We can even perform the reading in a separate thread via the ParallelBufferedReader class. This allows the (possibly expensive) disk IO operations to be performed in parallel to the user-level parsing.

auto reader = std::make_unique<byteme::GzipFileReader>(filepath, {})
byteme::ParallelBufferedReader<char> pb(std::move(reader), /* buffer_size = */ 65536);
auto valid = pb.valid();
while (valid) {
char x = pb.get();
// Do something with 'x'.
valid = pb.advance();
}
Parallelized buffering to wrap a Reader.
Definition BufferedReader.hpp:371

Similarly, BufferedWriter will cache all write requests into a large buffer, intermittently calling Writer::write() to push the buffered bytes to the underlying storage.

auto writer = std::make_unique<byteme::GzipFileWriter>(filepath, {})
byteme::SerialBufferedWriter<char> pb(std::move(writer), /* buffer_size = */ 65536);
std::string input("foobarwhee");
for (auto i : input) { // write individual bytes.
pb.write(i);
}
pb.write(input.c_str(), input.size()); // or write an array.
pb.finish(); // flush everything to file.
Serial buffering to wrap a Writer.
Definition BufferedWriter.hpp:208

Building projects

CMake using FetchContent

If you're using CMake, you just need to add something like this to your CMakeLists.txt:

include(FetchContent)
FetchContent_Declare(
byteme
GIT_REPOSITORY https://github.com/LTLA/byteme
GIT_TAG master # or any version of interest
)
FetchContent_MakeAvailable(byteme)

Then you can link to byteme to make the headers available during compilation:

# For executables:
target_link_libraries(myexe byteme)
# For libaries
target_link_libraries(mylib INTERFACE byteme)

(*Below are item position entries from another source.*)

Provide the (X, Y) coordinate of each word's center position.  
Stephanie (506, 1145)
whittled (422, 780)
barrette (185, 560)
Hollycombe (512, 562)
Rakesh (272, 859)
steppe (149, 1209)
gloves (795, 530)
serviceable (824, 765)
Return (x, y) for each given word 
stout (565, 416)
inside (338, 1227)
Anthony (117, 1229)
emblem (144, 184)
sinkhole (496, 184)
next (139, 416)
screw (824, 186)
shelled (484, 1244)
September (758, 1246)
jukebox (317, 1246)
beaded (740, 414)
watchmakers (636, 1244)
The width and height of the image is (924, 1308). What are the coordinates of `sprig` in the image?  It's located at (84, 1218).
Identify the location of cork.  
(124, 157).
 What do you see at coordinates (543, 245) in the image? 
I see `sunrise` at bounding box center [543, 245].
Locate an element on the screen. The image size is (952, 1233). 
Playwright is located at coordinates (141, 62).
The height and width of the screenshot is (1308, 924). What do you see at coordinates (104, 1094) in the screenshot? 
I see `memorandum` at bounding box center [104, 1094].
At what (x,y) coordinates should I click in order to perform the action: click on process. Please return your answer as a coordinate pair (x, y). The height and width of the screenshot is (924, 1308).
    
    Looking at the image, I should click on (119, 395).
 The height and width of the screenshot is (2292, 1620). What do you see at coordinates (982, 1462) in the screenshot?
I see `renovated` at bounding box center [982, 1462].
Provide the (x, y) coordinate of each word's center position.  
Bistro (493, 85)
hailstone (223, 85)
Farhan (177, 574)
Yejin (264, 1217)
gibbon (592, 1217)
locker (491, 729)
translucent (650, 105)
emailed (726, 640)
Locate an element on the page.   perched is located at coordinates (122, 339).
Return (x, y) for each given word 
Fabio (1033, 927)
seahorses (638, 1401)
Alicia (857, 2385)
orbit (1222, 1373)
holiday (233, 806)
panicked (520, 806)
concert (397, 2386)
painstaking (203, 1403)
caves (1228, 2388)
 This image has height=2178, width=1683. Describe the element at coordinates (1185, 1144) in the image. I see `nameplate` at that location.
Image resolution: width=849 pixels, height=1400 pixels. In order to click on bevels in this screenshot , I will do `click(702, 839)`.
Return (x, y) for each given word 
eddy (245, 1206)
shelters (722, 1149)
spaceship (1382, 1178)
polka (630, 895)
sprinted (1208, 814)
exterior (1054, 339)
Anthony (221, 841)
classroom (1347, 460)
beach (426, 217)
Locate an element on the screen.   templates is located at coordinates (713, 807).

CMake using find_package()

You can install the library by cloning a suitable version of this repository and running the following commands:

mkdir build && cd build
cmake .. -DBYTEME_TESTS=OFF
cmake --build . --target install

Then you can use find_package() as usual:

find_package(ltla_byteme CONFIG REQUIRED)
target_link_libraries(mylib INTERFACE ltla::byteme)

Manual

If you're not using CMake, the simple approach is to just copy the files the include/ subdirectory - either directly or with Git submodules - and include their path during compilation with, e.g., GCC's -I.

Adding Zlib support

To support Gzip-compressed files, we also need to link to Zlib. When using CMake, byteme will automatically attempt to use find_package() to find the system Zlib. If no Zlib is found, it is skipped and no Gzip functionality is provided by the libary. Users can also set the BYTEME_FIND_ZLIB option to OFF to provide their own Zlib.

Further comments

I thought about using C++ streams, much like how the zstr library handles Gzip (de)compression. However, I'm not very knowledgeable about the std::istream interface, so I decided to go with something simpler. Just in case, I did add a byteme::IstreamReader class so that byteme clients can easily leverage custom streams.